Sahabat Hati (bagian 1)

malam sudah sangat larut ketika aku dan Kris duduk di sebuah artificial stone di tempat kami biasa bertemu. arloji yang melingkar di pergelangan tangan kiriku sudah melewati angka 12 terakhir kali aku melihatnya, hanya menunggu menit untuk berganti hari. dalam gelap aku tahu mata Kris masih menatap pada gelapnya malam yang menyelimuti kami, sementara aku sendiri masih saja memeluk lututku sendiri.

"jadi kamu akan tetap pergi nanti?" tanyaku sekedar memecah sunyi yang sejak tadi menggantung.

"jangan mulai perdebatan ini lagi Vi. aku harus pergi dan kamu tahu itu!" jawab Kris sedikit keras.

"aku gak tahu. yang aku tahu kamu gak harus pergi. yang aku tahu kamu masih butuh waktu untuk menyelesaikan ini. dan yang lebih aku tahu lagi adalah bahwa kamu gak berhak menyakiti diri kamu sendiri." balasku. tiba tiba ada sesuatu yang membuat dadaku terasa sesak berhadapan dengannya malam itu.

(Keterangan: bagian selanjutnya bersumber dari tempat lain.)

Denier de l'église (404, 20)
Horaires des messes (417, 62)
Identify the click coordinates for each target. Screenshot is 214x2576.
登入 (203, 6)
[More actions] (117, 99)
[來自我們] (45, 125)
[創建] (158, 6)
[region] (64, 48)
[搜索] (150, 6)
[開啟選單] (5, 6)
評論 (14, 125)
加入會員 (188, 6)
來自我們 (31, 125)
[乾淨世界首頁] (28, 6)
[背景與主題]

"ayolah Vi. kita sama sama tahu aku harus menghadapi ini. kekosongan ini harus terisi, dan kita sama sama tahu hanya Bintang yang bisa mengisinya." aku menunduk mendengar bujukan itu. ada sebuah tanya yang aku sendiri takut mendengar jawabannya.

"bahkan kehadiranku juga gak bisa mengisi kekosongan itu?" Shit!!!!!! dalam hati aku mengutuk. akhirnya kutanyakan juga. dan aku bersiap mendengar jawaban apapun yang akan terucah dari binir yang kini menghisap sebatang rokok putih lagi.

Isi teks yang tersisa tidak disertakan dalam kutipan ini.